> **About this task**
Each entry is to be printed again word for word.

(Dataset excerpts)
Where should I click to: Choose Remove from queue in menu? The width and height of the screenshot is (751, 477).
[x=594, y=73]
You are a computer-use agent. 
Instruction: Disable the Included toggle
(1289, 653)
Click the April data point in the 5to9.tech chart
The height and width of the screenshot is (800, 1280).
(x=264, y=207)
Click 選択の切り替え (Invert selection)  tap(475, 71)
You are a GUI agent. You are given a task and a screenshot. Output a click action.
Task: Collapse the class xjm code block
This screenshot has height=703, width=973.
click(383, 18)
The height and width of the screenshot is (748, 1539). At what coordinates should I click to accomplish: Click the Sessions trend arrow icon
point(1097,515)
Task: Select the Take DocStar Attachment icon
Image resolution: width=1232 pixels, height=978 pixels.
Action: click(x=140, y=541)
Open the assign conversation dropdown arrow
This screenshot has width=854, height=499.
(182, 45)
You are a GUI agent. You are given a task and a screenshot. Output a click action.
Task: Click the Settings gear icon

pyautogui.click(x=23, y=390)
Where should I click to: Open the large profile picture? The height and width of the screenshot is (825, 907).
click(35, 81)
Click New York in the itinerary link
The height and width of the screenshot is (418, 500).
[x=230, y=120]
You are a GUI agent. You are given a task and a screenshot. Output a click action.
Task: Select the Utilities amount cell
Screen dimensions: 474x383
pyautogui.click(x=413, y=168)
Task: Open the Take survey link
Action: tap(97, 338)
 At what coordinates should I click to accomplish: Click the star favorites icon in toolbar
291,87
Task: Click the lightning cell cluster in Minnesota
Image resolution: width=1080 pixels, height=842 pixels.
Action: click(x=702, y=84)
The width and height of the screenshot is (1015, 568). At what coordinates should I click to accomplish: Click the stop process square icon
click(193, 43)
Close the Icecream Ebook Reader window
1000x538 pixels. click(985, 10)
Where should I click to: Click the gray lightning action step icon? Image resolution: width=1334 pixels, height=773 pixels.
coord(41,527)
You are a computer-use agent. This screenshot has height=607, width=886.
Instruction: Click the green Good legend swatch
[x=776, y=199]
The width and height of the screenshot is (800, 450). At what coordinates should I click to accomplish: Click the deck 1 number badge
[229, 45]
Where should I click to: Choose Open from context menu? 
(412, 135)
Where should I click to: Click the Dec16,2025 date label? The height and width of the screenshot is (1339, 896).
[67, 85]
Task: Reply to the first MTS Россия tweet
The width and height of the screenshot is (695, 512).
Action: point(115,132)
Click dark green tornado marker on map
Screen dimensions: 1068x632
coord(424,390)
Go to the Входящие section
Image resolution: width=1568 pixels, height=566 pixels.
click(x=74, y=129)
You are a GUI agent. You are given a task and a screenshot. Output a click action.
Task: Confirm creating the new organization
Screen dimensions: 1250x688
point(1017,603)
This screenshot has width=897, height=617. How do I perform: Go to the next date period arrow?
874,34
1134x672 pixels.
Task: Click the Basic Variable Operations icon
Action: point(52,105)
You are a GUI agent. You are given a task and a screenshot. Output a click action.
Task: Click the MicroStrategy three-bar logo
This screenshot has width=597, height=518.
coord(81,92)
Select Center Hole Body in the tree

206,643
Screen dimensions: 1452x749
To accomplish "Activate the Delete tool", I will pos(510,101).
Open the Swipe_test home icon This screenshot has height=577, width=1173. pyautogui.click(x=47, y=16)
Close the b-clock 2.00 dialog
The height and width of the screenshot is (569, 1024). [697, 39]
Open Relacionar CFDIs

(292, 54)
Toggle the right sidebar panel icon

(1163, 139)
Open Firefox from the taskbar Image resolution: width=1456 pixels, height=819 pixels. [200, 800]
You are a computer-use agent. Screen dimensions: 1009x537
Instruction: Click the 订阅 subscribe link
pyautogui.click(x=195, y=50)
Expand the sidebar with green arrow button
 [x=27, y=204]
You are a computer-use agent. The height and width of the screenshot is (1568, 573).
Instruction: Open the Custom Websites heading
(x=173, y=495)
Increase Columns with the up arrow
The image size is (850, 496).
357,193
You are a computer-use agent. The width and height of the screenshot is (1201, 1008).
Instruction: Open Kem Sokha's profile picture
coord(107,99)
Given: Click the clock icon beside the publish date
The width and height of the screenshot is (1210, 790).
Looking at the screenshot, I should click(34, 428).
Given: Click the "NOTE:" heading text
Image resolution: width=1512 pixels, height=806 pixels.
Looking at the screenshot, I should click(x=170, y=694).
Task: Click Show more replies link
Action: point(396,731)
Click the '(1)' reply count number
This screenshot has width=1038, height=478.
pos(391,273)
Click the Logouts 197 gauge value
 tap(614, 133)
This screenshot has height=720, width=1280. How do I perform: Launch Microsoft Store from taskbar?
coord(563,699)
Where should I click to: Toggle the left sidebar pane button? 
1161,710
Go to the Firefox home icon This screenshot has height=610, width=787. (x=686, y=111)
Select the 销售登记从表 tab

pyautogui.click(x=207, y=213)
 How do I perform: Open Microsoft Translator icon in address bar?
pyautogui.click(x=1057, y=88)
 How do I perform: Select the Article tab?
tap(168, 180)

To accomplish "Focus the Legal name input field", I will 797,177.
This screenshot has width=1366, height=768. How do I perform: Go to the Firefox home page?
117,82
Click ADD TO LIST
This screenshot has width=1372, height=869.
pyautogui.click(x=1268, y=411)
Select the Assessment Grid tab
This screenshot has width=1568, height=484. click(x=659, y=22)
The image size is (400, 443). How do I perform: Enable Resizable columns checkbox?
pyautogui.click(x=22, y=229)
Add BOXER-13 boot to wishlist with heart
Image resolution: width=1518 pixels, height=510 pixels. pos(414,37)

> **Answer space**
Where should I click to: Choose Remove from queue in menu? The width and height of the screenshot is (751, 477).
[x=594, y=73]
You are a computer-use agent. 
Instruction: Disable the Included toggle
(1289, 653)
Click the April data point in the 5to9.tech chart
The height and width of the screenshot is (800, 1280).
(x=264, y=207)
Click 選択の切り替え (Invert selection)  tap(475, 71)
You are a GUI agent. You are given a task and a screenshot. Output a click action.
Task: Collapse the class xjm code block
This screenshot has height=703, width=973.
click(383, 18)
The height and width of the screenshot is (748, 1539). At what coordinates should I click to accomplish: Click the Sessions trend arrow icon
point(1097,515)
Task: Select the Take DocStar Attachment icon
Image resolution: width=1232 pixels, height=978 pixels.
Action: click(x=140, y=541)
Open the assign conversation dropdown arrow
This screenshot has width=854, height=499.
(182, 45)
You are a GUI agent. You are given a task and a screenshot. Output a click action.
Task: Click the Settings gear icon

pyautogui.click(x=23, y=390)
Where should I click to: Open the large profile picture? The height and width of the screenshot is (825, 907).
click(35, 81)
Click New York in the itinerary link
The height and width of the screenshot is (418, 500).
[x=230, y=120]
You are a GUI agent. You are given a task and a screenshot. Output a click action.
Task: Select the Utilities amount cell
Screen dimensions: 474x383
pyautogui.click(x=413, y=168)
Task: Open the Take survey link
Action: tap(97, 338)
 At what coordinates should I click to accomplish: Click the star favorites icon in toolbar
291,87
Task: Click the lightning cell cluster in Minnesota
Image resolution: width=1080 pixels, height=842 pixels.
Action: click(x=702, y=84)
The width and height of the screenshot is (1015, 568). At what coordinates should I click to accomplish: Click the stop process square icon
click(193, 43)
Close the Icecream Ebook Reader window
1000x538 pixels. click(985, 10)
Where should I click to: Click the gray lightning action step icon? Image resolution: width=1334 pixels, height=773 pixels.
coord(41,527)
You are a computer-use agent. This screenshot has height=607, width=886.
Instruction: Click the green Good legend swatch
[x=776, y=199]
The width and height of the screenshot is (800, 450). At what coordinates should I click to accomplish: Click the deck 1 number badge
[229, 45]
Where should I click to: Choose Open from context menu? 
(412, 135)
Where should I click to: Click the Dec16,2025 date label? The height and width of the screenshot is (1339, 896).
[67, 85]
Task: Reply to the first MTS Россия tweet
The width and height of the screenshot is (695, 512).
Action: point(115,132)
Click dark green tornado marker on map
Screen dimensions: 1068x632
coord(424,390)
Go to the Входящие section
Image resolution: width=1568 pixels, height=566 pixels.
click(x=74, y=129)
You are a GUI agent. You are given a task and a screenshot. Output a click action.
Task: Confirm creating the new organization
Screen dimensions: 1250x688
point(1017,603)
This screenshot has width=897, height=617. How do I perform: Go to the next date period arrow?
874,34
1134x672 pixels.
Task: Click the Basic Variable Operations icon
Action: point(52,105)
You are a GUI agent. You are given a task and a screenshot. Output a click action.
Task: Click the MicroStrategy three-bar logo
This screenshot has width=597, height=518.
coord(81,92)
Select Center Hole Body in the tree

206,643
Screen dimensions: 1452x749
To accomplish "Activate the Delete tool", I will pos(510,101).
Open the Swipe_test home icon This screenshot has height=577, width=1173. pyautogui.click(x=47, y=16)
Close the b-clock 2.00 dialog
The height and width of the screenshot is (569, 1024). [697, 39]
Open Relacionar CFDIs

(292, 54)
Toggle the right sidebar panel icon

(1163, 139)
Open Firefox from the taskbar Image resolution: width=1456 pixels, height=819 pixels. [200, 800]
You are a computer-use agent. Screen dimensions: 1009x537
Instruction: Click the 订阅 subscribe link
pyautogui.click(x=195, y=50)
Expand the sidebar with green arrow button
 [x=27, y=204]
You are a computer-use agent. The height and width of the screenshot is (1568, 573).
Instruction: Open the Custom Websites heading
(x=173, y=495)
Increase Columns with the up arrow
The image size is (850, 496).
357,193
You are a computer-use agent. The width and height of the screenshot is (1201, 1008).
Instruction: Open Kem Sokha's profile picture
coord(107,99)
Given: Click the clock icon beside the publish date
The width and height of the screenshot is (1210, 790).
Looking at the screenshot, I should click(34, 428).
Given: Click the "NOTE:" heading text
Image resolution: width=1512 pixels, height=806 pixels.
Looking at the screenshot, I should click(x=170, y=694).
Task: Click Show more replies link
Action: point(396,731)
Click the '(1)' reply count number
This screenshot has width=1038, height=478.
pos(391,273)
Click the Logouts 197 gauge value
 tap(614, 133)
This screenshot has height=720, width=1280. How do I perform: Launch Microsoft Store from taskbar?
coord(563,699)
Where should I click to: Toggle the left sidebar pane button? 
1161,710
Go to the Firefox home icon This screenshot has height=610, width=787. (x=686, y=111)
Select the 销售登记从表 tab

pyautogui.click(x=207, y=213)
 How do I perform: Open Microsoft Translator icon in address bar?
pyautogui.click(x=1057, y=88)
 How do I perform: Select the Article tab?
tap(168, 180)

To accomplish "Focus the Legal name input field", I will 797,177.
This screenshot has width=1366, height=768. How do I perform: Go to the Firefox home page?
117,82
Click ADD TO LIST
This screenshot has width=1372, height=869.
pyautogui.click(x=1268, y=411)
Select the Assessment Grid tab
This screenshot has width=1568, height=484. click(x=659, y=22)
The image size is (400, 443). How do I perform: Enable Resizable columns checkbox?
pyautogui.click(x=22, y=229)
Add BOXER-13 boot to wishlist with heart
Image resolution: width=1518 pixels, height=510 pixels. pos(414,37)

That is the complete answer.